Tucson Electric Power and the Project Blue developer asked state regulators Monday to approve an agreement that would provide 286 megawatts of power to the data center complex at its originally proposed site — leading a county supervisor to charge they're trying to "bypass our community will."
TEP and Beale Infrastructure filed the request Monday with the Arizona Corporation Commission "for electric service to be provided by TEP to a planned data center" campus near the Pima County Fairgrounds.
The filing reveals TEP signed the agreement on July 22, before the Tucson City Council unanimously voted on Aug. 6 against annexing the site and providing water to it. The end user would be Amazon Web Services, according to a 2023 county memo.
Pima County Supervisor Andrés Cano said in a social media post Monday night that the application "amounts to corporate collusion between our region’s main energy utility and an out-of-state shell company seeking to deplete our energy and water in Southern Arizona."
People are also reading…
"Make no mistake: this filing is designed to bypass our community's will and lock in power for a project that has already been rejected at the local level," Cano said. "Now that Tucson's Mayor & Council has rejected Project Blue, Beale and TEP are asking state regulators to do what local leaders and residents refused to endorse."
The Pima County Board of Supervisors, with Cano voting no, sold the 290-acre parcel of land to the developer in June for nearly $21 million.
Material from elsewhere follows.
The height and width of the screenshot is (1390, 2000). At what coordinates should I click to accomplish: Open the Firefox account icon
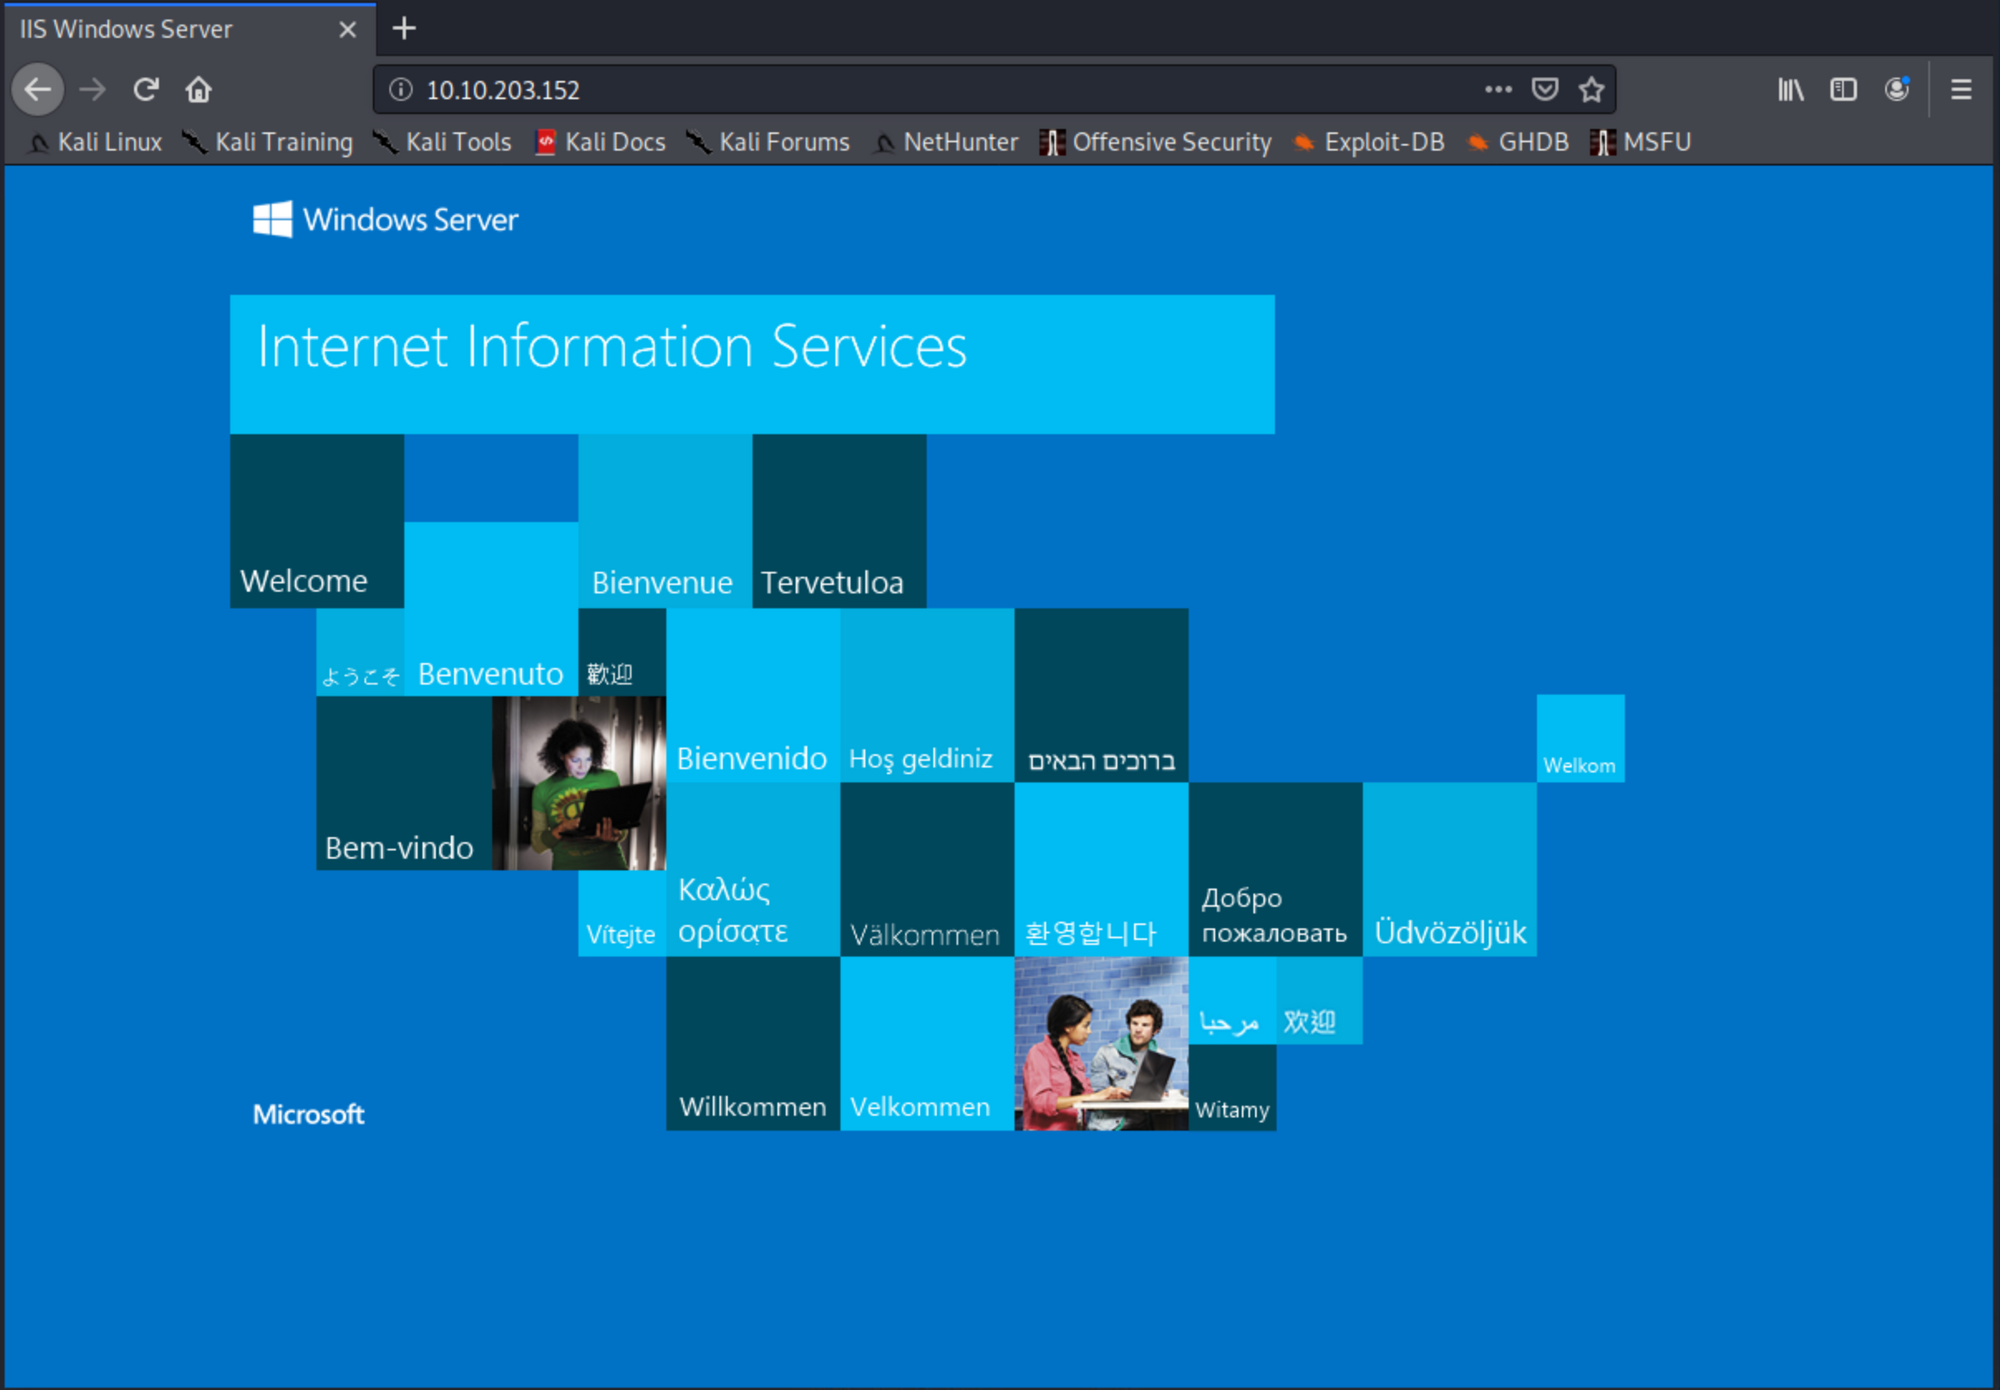click(x=1896, y=90)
Part of the deal was contingent on the land being annexed into Tucson so the project could receive service from Tucson Water, the city-owned utility.
After the City Council nixed that plan, amid loud public outcry against Project Blue — more than 1,000 residents packed a public meeting — the council pushed for and approved an ordinance regulating large water users such as data centers.
Project Blue’s developers have been talking to other local jurisdictions as well, including Marana.
But it doesn't appear the data center developers are moving on from the project, or the location. Cano said the energy application would be for Phase 1 of Project Blue "on a yet-to-be-disclosed property." However, attorneys for TEP indicated in the ACC filing that the parcel of land Pima County sold is still the focus for the data center's construction.
TEP is seeking approval to provide 286 megawatts of electricity, which is less than city officials projected Project Blue would use.
The agreement "is designed to meet the specific power needs of (Project Blue) while also ensuring that all other customers are protected from any cost or reliability impacts," the filing says. "The Customer's planned data center campus represents a significant economic opportunity for Southern Arizona" and the proposed agreement "provides substantial protection for customers," it says.
Project Blue would not receive a discounted rate from TEP, according to the filing.
In his social media post, Cano included copies of a memo sent by Beale Infrastructure to Pima County Administrator Jan Lesher.
Beale says in the memo that "multiple protections" are included in the energy agreement for existing TEP customers, such as Beale paying the same approved rate "as other large customers," that power being supplied is from TEP's existing grid "and enabled by clean energy resources already under development," that there would be a "gradual ramp-up" of that power supply over 18 months of service, starting in May 2027, and that termination fees are included if the agreement is cut short.
Additionally, Beale said, it will have to make minimum monthly payments to TEP to ensure that revenue "exceeds the cost of service and other customers are protected," and that the project "will provide financial security which will guarantee its financial obligations are met and other customers are not impacted," without going into detail on those obligations.
"TEP is not building new power plants to serve this project. Instead, the data center will use available capacity and help TEP increase its electricity sales, which benefits everyone," Beale said in its memo. "Additionally, the company will cover all the costs to connect to TEP's grid, so there is no cost to other customers for that either."